Rich parents have to follow laws too

By Lynasi Gapelu 

Reporter

As a struggling child of a single-parent, I am very frustrated with certain privileged members of society as I begin planning for college. Not only do I have to take the ACTs and SATs on my own, pay for college on my own, and pray I’m still emotionally and mentally stable to obtain a college student’s mindset, I must endure in the fact that I may not be able to attend a certain college because spoiled, privileged kids like Olivia Jade may be admitted just to have the “experience of game day” and “partying,” as she said on her YouTube channel. I cry every time. For some students in high school striving to attend their dream college, there are some other advantaged student getting that position just because their parent cheated to get them in.

According to New York Times, dozens of parents have been charged by the FBI with bribery and fraud in the widespread college admission scandal. Prosecutors have identified 58-year-old William Rick Singer as the mastermind behind the scandal which involved many elite schools such as Harvard, Georgetown, Stanford, the University of Southern California, and others. Coaches are also under fire as authorities investigate the illegal arrangement to help students cheat on college entrance exams and the recruitment of athletes, despite them not having any athletic ability.

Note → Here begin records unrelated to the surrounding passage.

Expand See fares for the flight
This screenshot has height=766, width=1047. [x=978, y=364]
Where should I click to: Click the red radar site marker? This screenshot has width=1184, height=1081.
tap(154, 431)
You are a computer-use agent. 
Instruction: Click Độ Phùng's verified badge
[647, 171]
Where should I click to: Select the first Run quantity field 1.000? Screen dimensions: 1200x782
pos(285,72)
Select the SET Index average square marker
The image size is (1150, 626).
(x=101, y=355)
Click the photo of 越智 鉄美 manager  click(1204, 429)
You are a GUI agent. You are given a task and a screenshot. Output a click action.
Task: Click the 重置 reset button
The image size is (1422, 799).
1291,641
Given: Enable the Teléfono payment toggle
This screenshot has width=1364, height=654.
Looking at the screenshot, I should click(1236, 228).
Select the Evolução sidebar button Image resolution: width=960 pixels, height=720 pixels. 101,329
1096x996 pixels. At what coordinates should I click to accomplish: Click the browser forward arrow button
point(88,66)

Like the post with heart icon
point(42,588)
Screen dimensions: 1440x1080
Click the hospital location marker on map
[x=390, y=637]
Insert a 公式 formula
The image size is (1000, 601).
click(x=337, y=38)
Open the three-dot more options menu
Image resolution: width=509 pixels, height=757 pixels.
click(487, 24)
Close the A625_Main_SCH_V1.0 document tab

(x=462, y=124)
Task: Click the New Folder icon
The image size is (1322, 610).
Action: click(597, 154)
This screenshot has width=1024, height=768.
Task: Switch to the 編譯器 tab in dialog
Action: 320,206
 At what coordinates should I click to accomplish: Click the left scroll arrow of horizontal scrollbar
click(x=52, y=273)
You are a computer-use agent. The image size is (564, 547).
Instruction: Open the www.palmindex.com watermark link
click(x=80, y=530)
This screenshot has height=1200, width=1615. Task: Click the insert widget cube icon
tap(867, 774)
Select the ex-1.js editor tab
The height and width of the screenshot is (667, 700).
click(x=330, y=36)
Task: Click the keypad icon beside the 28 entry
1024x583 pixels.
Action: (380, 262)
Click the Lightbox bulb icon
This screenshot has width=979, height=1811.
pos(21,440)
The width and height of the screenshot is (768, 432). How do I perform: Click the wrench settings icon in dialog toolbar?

Now let’s discuss my frustration with this specific young scammer, shall we? Not only is Olivia Jade the daughter of a famous actor, Lori Loughlin (Aunt Becky from “Full House” and “Fuller House”), and a designer, Mossimo Giannulli, Olivia is also a “social influencer” with about 2 million subscribers on YouTube and a longtime Instagram partnership with Sephora (not anymore), Olivia Jade had all the financial resources to get into college on her own. She did not need her parents to pay half a million dollars to say that she was on USC’s crew team knowing too well she probably has never rowed a day in her life. Instead, they could have paid a tutor to help Olivia and her lack of academic abilities.

Through my annoyance, I am aware that, in most of these cases, the child was not the one committing the scandal. The parents, coaches, and everyone else who knew about it, deserve to be held accountable. I believe that they should be punished for trying to illegally secure the college bag. Even though they will probably pay a million for bail and still have millions of dollars left over, they should just spend the rest of their money building their own D1 sons and daughters.

Now it’s time for me to drag the corrupt parents. First, let’s imagine you have a son or daughter who is a varsity player for whatever sport at their high school. You are a proud parent because your child obtained that position on their school’s team on their own. You are excited to receive all the pictures of them in action, playing the sport. Now imagine Felicity Huffman, who appeared in Desperate Housewives (ironic), photoshopping her daughter’s face over your child’s face just to make it look like her daughter was good at something other than not getting into college on her own. I’m going to chill on her daughter because I feel bad for her. But as an athlete who spends a great amount of time after school at practice, I cannot imagine all my hard work being stripped by a single photoshopped picture. The audacity. Anyways, Ms. Huffman also paid $15,000 to arrange for cheating on her daughter’s SAT test. Tragic. Huffman, and many others, did own up to their faults and pleaded guilty to the college admissions fraud charges.

I speak for every high school student who doesn’t have the financial resources as the ones above. We are tired of the rich taking advantage of their privilege therefore hurting those who don’t have those opportunities. For all the student-athletes working their hardest to play in college, they deserve those advantages more than those frauds who have never even picked up a ball during a game.